Search the data below for "Toggle"; list each line that holds it.

########################################

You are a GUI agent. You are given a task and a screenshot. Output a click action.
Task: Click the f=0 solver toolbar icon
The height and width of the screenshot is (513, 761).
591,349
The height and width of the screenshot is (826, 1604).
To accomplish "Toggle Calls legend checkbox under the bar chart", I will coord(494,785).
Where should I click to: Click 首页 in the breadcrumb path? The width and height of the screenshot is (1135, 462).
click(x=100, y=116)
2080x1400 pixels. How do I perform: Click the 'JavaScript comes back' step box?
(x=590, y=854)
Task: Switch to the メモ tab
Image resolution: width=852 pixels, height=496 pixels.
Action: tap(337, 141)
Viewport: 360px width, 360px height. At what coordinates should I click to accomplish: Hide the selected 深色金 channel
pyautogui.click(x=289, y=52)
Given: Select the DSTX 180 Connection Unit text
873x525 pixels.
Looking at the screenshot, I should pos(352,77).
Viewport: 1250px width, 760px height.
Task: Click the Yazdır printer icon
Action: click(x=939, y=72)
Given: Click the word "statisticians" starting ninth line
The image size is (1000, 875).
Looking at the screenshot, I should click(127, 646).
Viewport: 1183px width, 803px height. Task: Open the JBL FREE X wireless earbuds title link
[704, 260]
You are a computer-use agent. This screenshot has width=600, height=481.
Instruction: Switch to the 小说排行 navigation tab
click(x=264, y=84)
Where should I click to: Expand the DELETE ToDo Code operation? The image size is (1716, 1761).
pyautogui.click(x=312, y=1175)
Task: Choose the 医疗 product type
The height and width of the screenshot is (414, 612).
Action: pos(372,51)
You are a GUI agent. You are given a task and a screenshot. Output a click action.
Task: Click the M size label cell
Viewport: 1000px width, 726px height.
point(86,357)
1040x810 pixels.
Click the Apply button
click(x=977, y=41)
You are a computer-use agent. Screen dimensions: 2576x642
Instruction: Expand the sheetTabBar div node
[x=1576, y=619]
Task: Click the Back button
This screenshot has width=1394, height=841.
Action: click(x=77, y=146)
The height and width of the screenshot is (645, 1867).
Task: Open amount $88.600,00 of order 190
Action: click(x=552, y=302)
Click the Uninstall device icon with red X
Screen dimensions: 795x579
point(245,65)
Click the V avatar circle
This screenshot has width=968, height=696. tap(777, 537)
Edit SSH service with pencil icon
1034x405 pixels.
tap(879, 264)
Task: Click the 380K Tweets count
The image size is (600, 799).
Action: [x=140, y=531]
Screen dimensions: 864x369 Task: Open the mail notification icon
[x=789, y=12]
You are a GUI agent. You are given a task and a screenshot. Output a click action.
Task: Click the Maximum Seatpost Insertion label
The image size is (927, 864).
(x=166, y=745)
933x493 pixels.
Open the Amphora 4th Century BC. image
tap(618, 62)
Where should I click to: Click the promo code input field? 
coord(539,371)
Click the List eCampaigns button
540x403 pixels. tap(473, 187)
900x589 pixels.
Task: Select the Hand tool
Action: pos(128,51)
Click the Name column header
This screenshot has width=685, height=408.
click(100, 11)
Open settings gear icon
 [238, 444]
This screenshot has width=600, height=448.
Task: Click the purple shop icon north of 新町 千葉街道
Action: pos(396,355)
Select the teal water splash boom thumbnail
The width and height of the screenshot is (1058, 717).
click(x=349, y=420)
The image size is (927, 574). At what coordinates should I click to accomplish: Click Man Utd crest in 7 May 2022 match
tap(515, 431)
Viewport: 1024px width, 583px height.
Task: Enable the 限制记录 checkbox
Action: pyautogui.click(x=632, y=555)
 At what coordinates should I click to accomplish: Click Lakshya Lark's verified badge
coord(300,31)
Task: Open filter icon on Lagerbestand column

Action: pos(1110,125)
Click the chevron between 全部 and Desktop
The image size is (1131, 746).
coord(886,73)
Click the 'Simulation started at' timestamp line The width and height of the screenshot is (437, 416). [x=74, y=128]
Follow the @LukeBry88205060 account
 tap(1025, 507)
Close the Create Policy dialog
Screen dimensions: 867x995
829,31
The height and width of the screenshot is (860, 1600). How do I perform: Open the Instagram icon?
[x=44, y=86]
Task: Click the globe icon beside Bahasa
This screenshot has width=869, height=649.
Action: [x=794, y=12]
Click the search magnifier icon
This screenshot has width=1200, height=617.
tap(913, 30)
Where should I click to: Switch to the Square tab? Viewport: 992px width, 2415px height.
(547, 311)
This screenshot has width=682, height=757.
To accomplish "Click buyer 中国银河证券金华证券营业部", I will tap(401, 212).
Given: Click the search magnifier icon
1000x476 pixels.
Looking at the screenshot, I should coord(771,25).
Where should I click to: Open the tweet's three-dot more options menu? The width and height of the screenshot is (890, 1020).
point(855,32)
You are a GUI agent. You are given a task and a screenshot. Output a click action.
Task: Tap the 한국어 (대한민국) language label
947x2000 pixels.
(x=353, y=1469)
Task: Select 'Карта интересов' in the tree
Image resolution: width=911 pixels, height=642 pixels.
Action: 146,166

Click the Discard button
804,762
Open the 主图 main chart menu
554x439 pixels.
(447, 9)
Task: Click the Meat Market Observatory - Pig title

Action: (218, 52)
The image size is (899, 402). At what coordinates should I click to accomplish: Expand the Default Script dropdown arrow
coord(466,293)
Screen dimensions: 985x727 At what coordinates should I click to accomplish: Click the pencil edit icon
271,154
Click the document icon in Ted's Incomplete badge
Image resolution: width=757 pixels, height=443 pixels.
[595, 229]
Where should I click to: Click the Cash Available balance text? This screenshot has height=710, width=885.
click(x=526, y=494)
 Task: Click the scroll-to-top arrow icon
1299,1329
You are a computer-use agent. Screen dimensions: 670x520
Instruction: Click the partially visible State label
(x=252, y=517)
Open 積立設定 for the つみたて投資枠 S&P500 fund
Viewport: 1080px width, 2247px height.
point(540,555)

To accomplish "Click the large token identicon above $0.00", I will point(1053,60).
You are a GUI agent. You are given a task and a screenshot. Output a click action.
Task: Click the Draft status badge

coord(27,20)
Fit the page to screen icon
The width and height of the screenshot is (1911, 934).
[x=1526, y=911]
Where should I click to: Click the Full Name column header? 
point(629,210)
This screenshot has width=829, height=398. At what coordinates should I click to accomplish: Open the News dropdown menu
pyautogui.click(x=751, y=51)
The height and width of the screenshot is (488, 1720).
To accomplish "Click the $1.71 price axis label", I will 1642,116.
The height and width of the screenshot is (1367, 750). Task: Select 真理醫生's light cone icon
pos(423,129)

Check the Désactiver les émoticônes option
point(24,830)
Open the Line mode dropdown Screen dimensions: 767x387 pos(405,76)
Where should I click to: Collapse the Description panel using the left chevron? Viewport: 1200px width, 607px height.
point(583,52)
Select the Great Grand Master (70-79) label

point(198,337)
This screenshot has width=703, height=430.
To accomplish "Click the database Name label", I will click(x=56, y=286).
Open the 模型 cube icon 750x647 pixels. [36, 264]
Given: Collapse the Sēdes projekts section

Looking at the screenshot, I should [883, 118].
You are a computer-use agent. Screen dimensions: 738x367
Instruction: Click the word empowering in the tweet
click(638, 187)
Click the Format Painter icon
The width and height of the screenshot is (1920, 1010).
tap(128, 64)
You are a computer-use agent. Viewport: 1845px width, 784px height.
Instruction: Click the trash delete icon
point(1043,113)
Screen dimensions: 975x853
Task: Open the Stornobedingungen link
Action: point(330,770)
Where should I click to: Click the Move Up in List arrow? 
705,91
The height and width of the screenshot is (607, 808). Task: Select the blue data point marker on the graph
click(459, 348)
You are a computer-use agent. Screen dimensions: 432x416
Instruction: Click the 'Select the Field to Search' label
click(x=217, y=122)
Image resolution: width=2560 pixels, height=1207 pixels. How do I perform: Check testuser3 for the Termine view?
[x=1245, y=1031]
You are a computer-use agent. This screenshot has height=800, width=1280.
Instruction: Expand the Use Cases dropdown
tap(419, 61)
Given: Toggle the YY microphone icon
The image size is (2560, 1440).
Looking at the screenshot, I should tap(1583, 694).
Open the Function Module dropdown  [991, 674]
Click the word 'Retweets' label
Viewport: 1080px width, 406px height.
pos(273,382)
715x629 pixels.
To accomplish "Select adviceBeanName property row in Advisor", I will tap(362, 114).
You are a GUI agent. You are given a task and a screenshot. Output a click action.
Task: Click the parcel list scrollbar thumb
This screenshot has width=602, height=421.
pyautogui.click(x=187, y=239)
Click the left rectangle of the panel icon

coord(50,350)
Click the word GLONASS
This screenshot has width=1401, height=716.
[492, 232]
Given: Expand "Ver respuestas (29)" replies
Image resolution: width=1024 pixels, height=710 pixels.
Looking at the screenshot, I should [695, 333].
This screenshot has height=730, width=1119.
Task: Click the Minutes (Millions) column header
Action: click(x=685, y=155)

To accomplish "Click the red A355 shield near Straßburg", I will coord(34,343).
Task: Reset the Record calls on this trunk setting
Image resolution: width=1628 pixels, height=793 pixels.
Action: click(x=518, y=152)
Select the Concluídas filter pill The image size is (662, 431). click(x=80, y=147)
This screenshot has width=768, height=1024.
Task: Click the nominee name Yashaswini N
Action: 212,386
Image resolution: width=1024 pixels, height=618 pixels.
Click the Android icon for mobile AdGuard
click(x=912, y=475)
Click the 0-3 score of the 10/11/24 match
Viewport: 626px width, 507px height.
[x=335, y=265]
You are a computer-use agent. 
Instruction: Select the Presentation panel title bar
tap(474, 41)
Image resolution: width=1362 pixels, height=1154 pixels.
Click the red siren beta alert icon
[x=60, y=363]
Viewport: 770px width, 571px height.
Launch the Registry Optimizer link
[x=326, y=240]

########################################

| Result of the exercise |
To accomplish "Toggle Calls legend checkbox under the bar chart", I will coord(494,785).
Given: Toggle the YY microphone icon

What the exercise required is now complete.